Big changes are ahead for Vitamin C. Prices for this ingredient are skyrocketing. The market for vitamin C is shifting as reports circulate that prices from China - the world's primary supplier - have gone through the roof. The days of dumping cheap Vitamin C on the market may be over.
We'd all had those little EMERGEN-C fizzy Vitamin C drinks--did you know that you are downing a glass full of a "health product" produced in China? Yes, the same country that brought us tainted toothpaste, poisoned fish and dangerous children's toys. But recently, China has had to crack down on quality problems and environmental issues stemming from some of their largest manufacturing centers. Production of Vitamin C in the country has been cut over the past several months, pushing prices up by more than 200 percent to a new, four-year high.

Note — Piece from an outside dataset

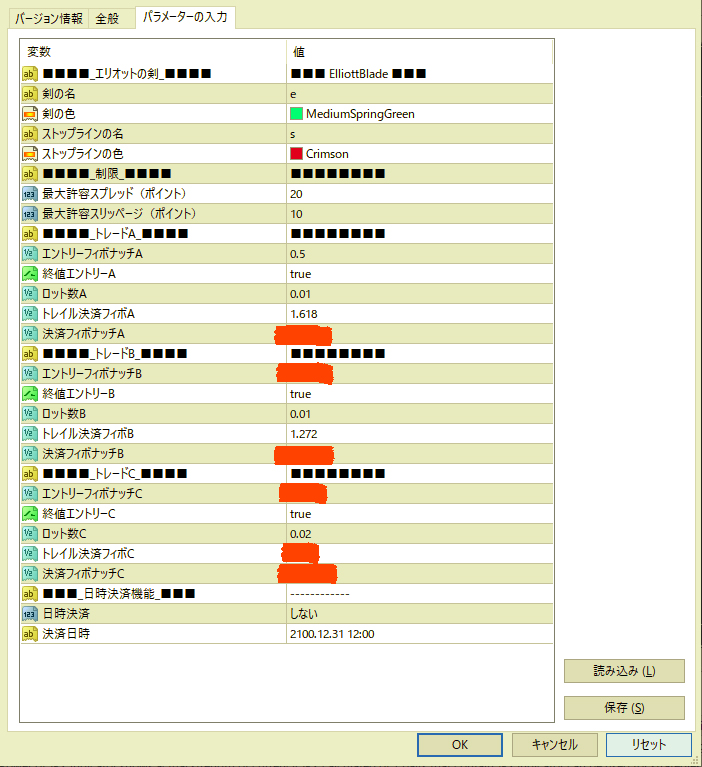Click the color icon beside ストップラインの色
The image size is (702, 767).
pyautogui.click(x=29, y=154)
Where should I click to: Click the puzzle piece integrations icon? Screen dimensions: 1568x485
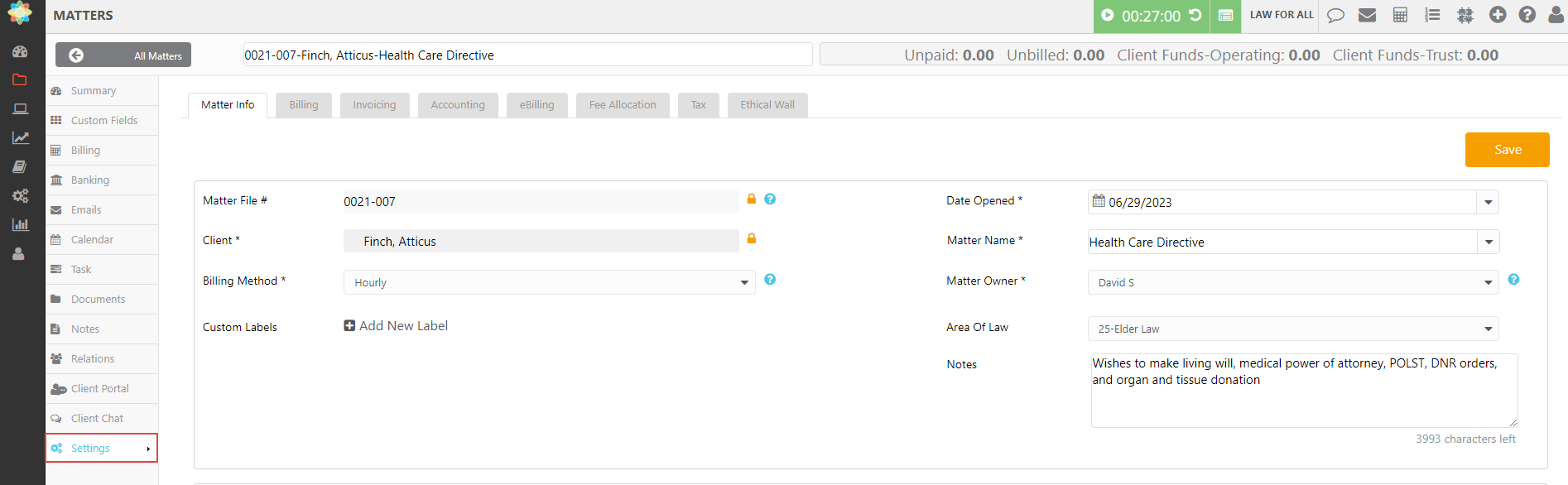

This news also shows us the risks of the world's growing dependence on China for this important vitamin. European producers, who had nearly been put out of business in the last few years by what were possibly artificially-low Chinese prices, may now have the opportunity to come back into the marketplace so that consumers are not force-fed Chinese health products.
In the last two years, both BASF and DSM have closed production facilities because of Chinese competition. Dutch-based DSM closed a manufacturing facility for Vitamin C in the United States because at the time of closing production in New Jersey, the cost of vitamin C had dropped to as low as $2 per kilo (it is now around $12).
Four of the biggest Chinese producers of Vitamin C are now facing a price-fixing suit in a New York court.
It is a shame that the little fizzy drink packages mentioned above do not have to be labeled as Chinese. I would prefer to have the option of avoiding Chinese "health products," and look forward to the day that this company and others like them find a supplier from another region of the world for Vitamin C.